§ Work task
Without adding anything, give again the lines from the one holding "Given: Open the Touch Menu Layouts chevron" through the final line of the records, exactly, with both ends included and pictures dropped.

§ Input material
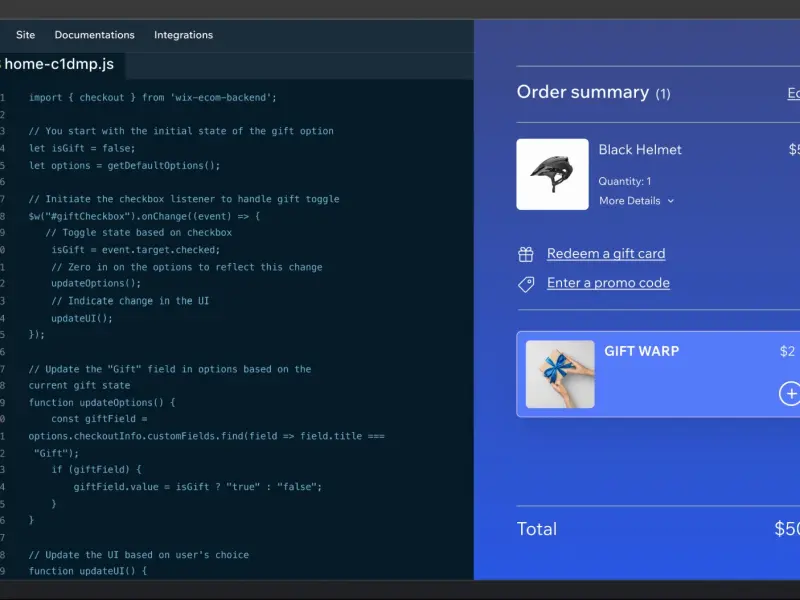Click the function updateOptions() code line

pyautogui.click(x=102, y=403)
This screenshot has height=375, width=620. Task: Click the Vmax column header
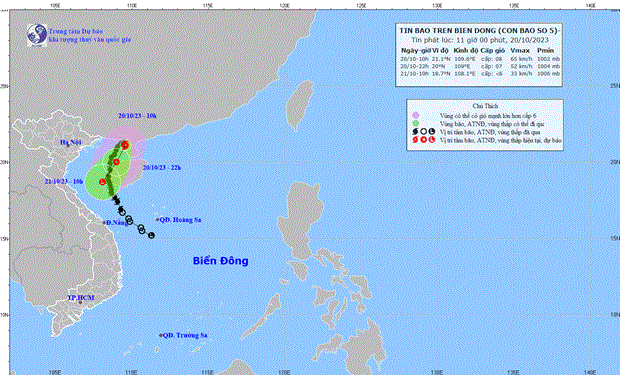pyautogui.click(x=520, y=51)
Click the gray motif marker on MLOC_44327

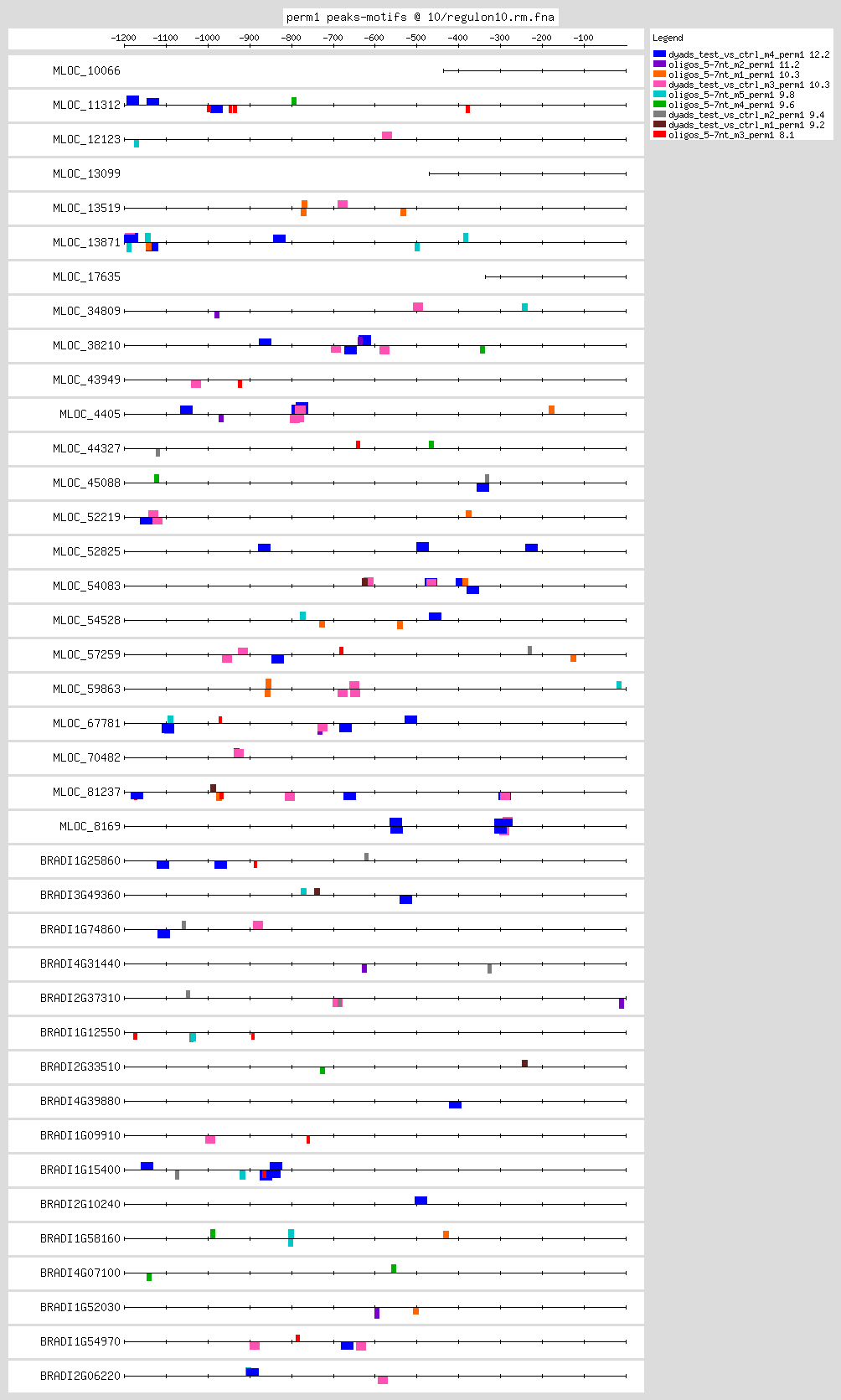tap(157, 452)
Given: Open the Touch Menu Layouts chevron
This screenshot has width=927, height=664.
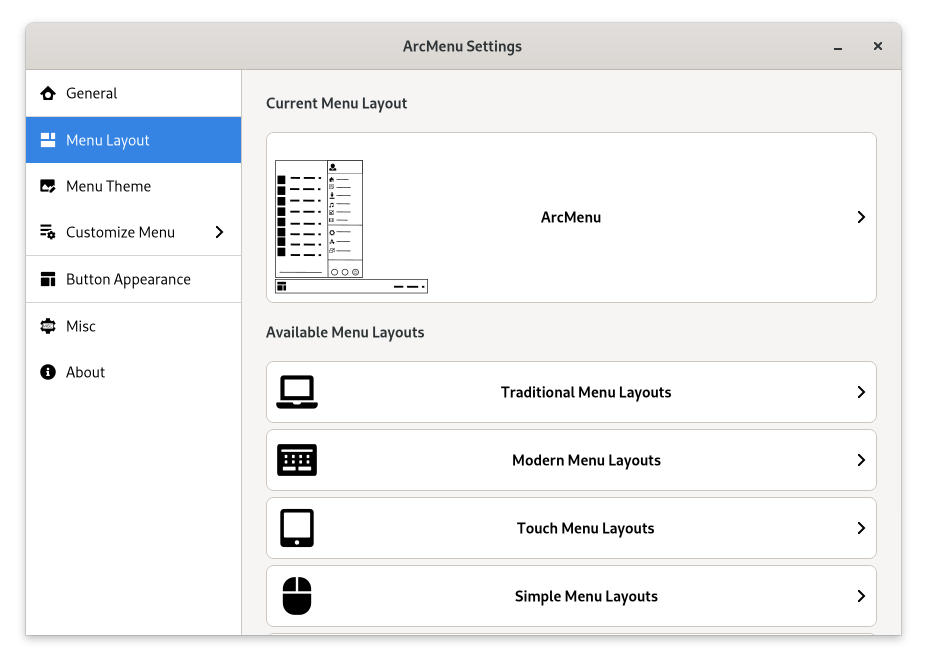Looking at the screenshot, I should 860,529.
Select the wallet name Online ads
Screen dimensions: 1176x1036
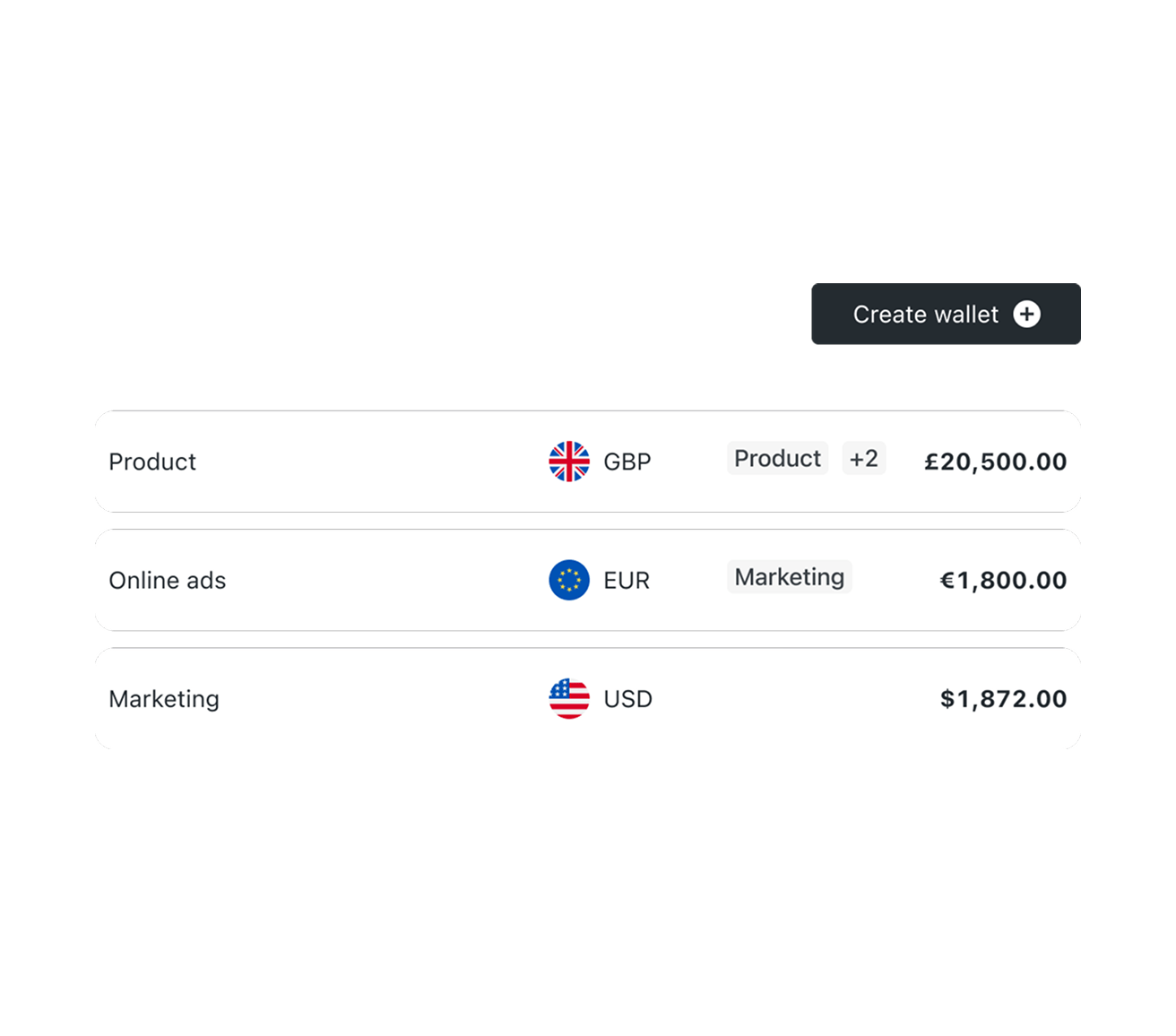pyautogui.click(x=167, y=580)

§ Task output
Given: Open the Touch Menu Layouts chevron
This screenshot has width=927, height=664.
Looking at the screenshot, I should 860,529.
Select the wallet name Online ads
Screen dimensions: 1176x1036
pyautogui.click(x=167, y=580)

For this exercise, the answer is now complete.